This repository contains the code for the experiments included in the paper Kernelized Adversarial Concept Erasure, accepted in EMNLP 2022.
In the paper, we run a minimax concept erasure game in kernel space, in which we aim to prevent a given kernel classifier from reconstructing a given concept (e.g. gender) from neural representations.
Our method is based on applying Nystrom feature mapping to approximate the kernel features, following by the adversarial formulation presented in the papr Linear Adversarial Concept Erasure (RLACE).
The file run_kernels.py' contains the function
calc_nystrom' to calculate the nystrom features for a given kernel, and the function calc_preimage_nystrom_mse' that calculates an approximate preiamge of the clean features in kernel space (after the removal of, e.g., gender-encoding features). The file
relaxed_inlp.py' contains an implementation of the RLACE algorithm that we run over the nystrom features.
We rely on the package MKLpy for multiple kernel learning.
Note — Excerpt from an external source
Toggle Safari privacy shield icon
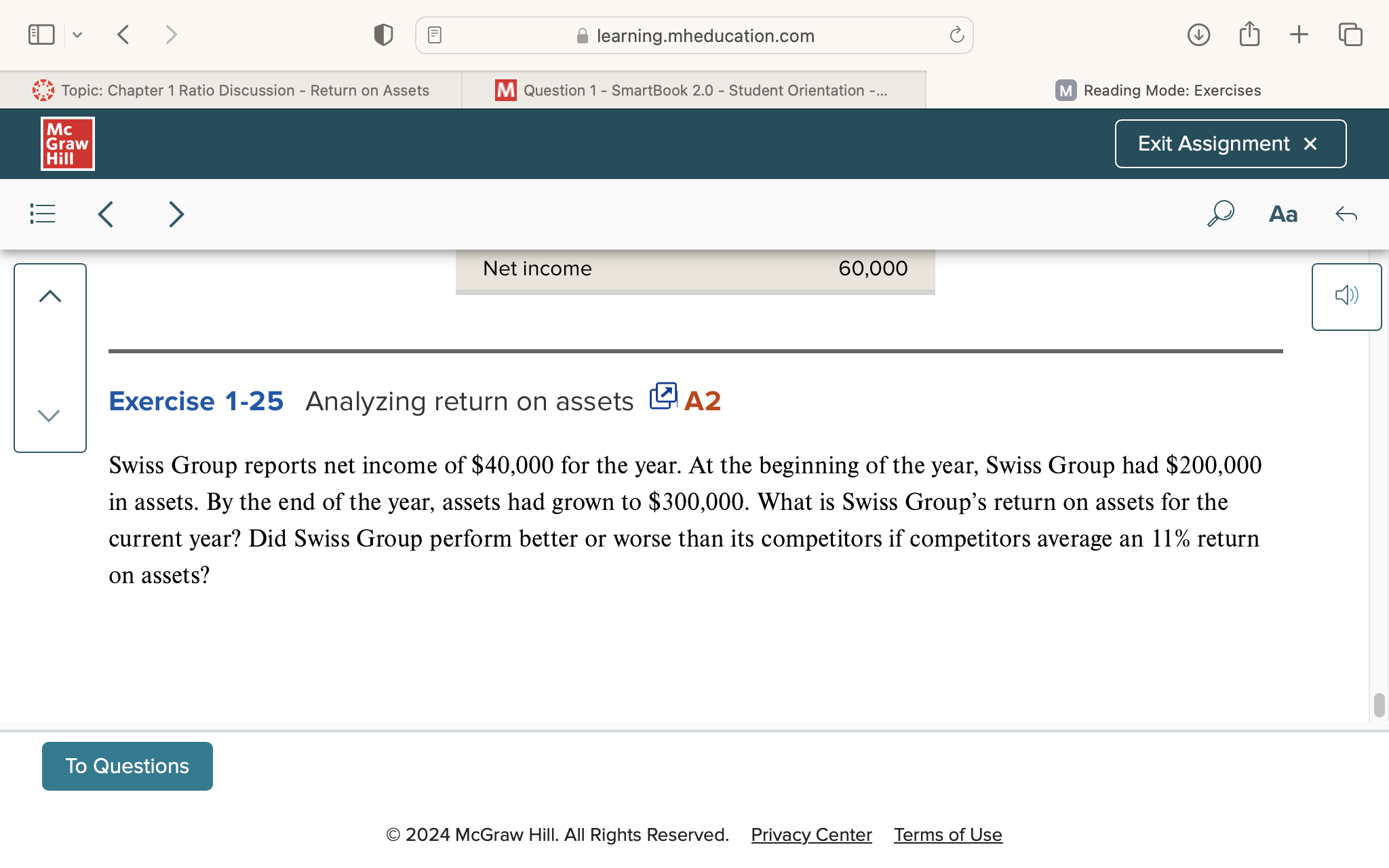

First, run the file `run_kernels.py' in order to calcualte the nystrom mapping, run the RLACE algorithm, and store the approximate preimage features:
python3 run_kernels.py --run_id 1 --mode glove --device 0 --normalize 1
Then, run the script `eval_kernels.py' in order to train new kernel adversaries over the preimage features, and record their performance.
python3 eval_kernels.py --run_id 1 --normalize 1
The notebook eval_kernels.ipynb' collects the accuracies of the different kernel adversaries and generates the accurcy tabels in the paper. The notebook
additional_analysis.ipynb' contains a semantic analysis of the clean preimage vectors -- specifically, WEAT, closet-neighbors test and visualization.